Contraté bastantes jóvenes para la oficina de Euskadi y fui elaborando un plan detallado de lo que España ofrecía en Europa. Viajé, siempre bien acompañado, a las distintas capitales europeas y me fui haciendo una idea de lo que era necesario ofrecer tanto técnica como económicamente a efectos de ganar la concesión. Pronto quedó claro que nuestros competidores serios eran Suecia y Hungría. Cultivé su amistad, ofrecí un puesto directivo al especialista húngaro que estaba dispuesto a aceptarlo y viajé a menudo tanto a Budapest como a Lund en Suecia a fin de transmitirles nuestra determinación y generosidad, que parecía ser entendida por ambos países.

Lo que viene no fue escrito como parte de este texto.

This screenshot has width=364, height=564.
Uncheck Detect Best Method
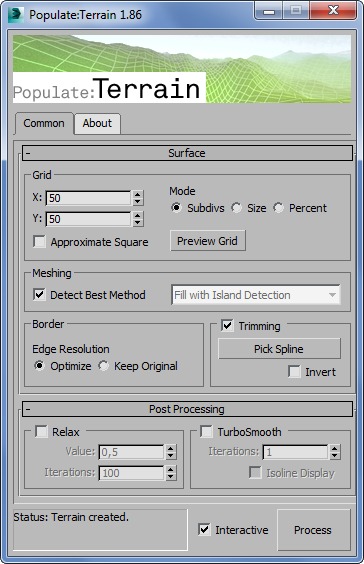click(x=39, y=295)
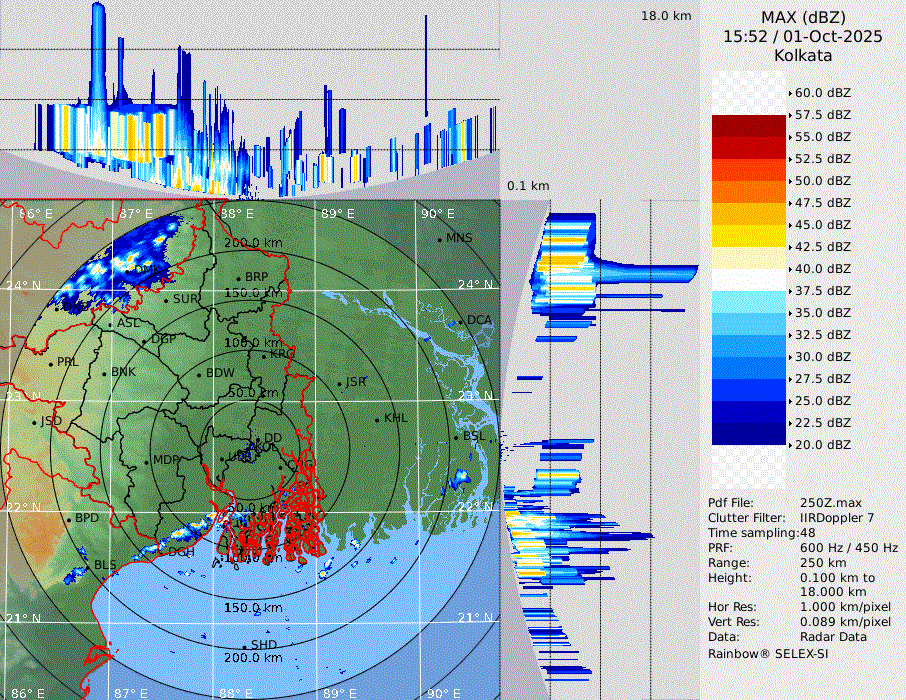Viewport: 906px width, 700px height.
Task: Select the MDP station marker
Action: tap(147, 461)
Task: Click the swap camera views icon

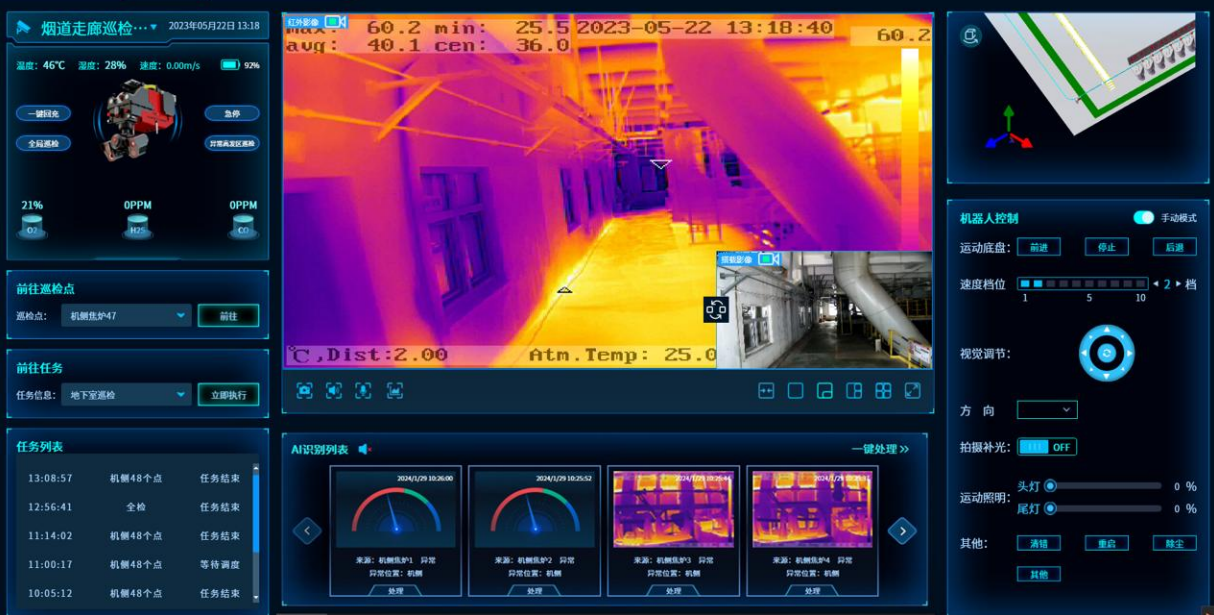Action: point(716,310)
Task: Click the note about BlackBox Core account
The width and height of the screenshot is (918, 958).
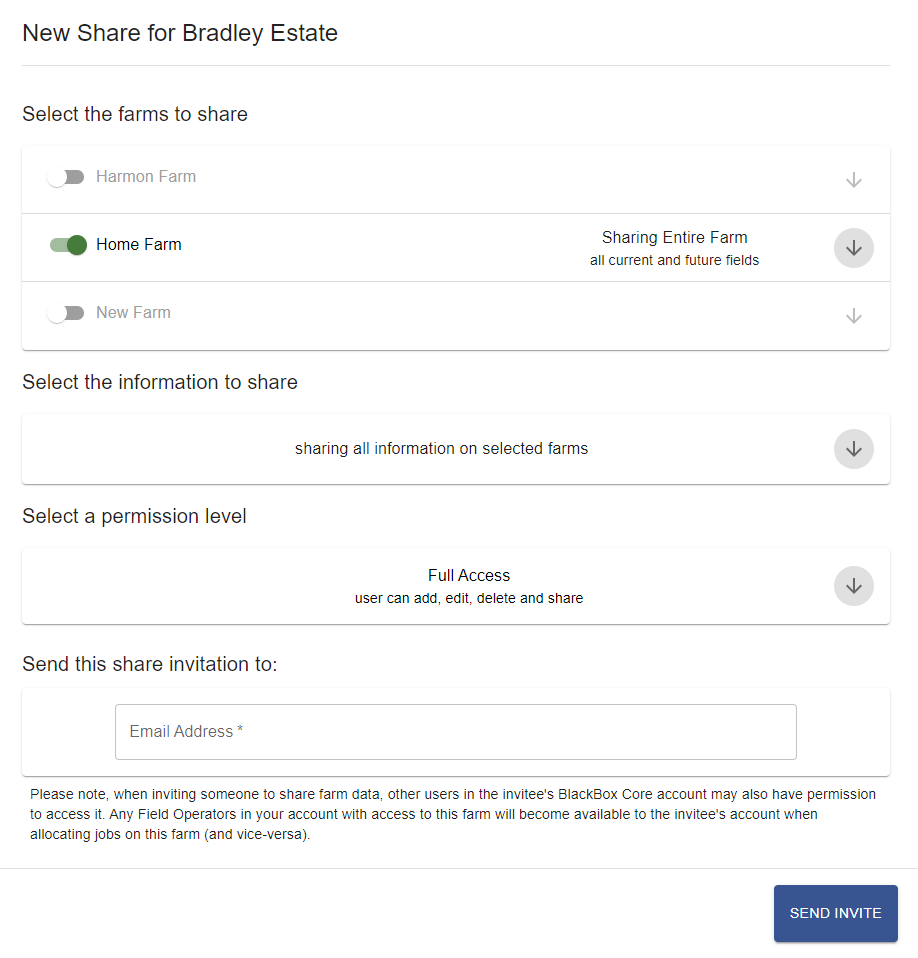Action: (x=453, y=814)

Tanto trajín justificaba un cierto período de calma en verano que yo disfrutaba con mi familia en nuestra casa del Empordà Norte. Y fue un de esos veranos cuando me sentí un poco mareado mientras paseaba por nuestro jardín. Parecía una falsa alarma, pero resultó que acabé en mi hospital de Madrid para que me pusieran unos stents que pensé me devolvían la vida. Continué currando y finalmente me sentí lleno de orgullo cuando me tocó acudir a Lund a una reunión final en la que parecía claro que se nos concedería el acuerdo para construir la instalación en Bilbao.

Así fue y al final de la reunión se nos pidió que simplemente se confirmara nuustra oferta firmada por alguién con el poder de hacerlo. Me fue difícil aceptar que ni en Madrid ni en Euskadi nadie estuviera dispuesto a hacerlo bajo la disculpa de que la oferta económica presentada por mi era demasiado amplia. Demostré que no excedía lo programado, pero se me obligó a contestar que nos retirábamos del concurso. Así lo hice y presenté mi dimisión irrevocable pretextando problemas del corazón. En esto sí que acerté.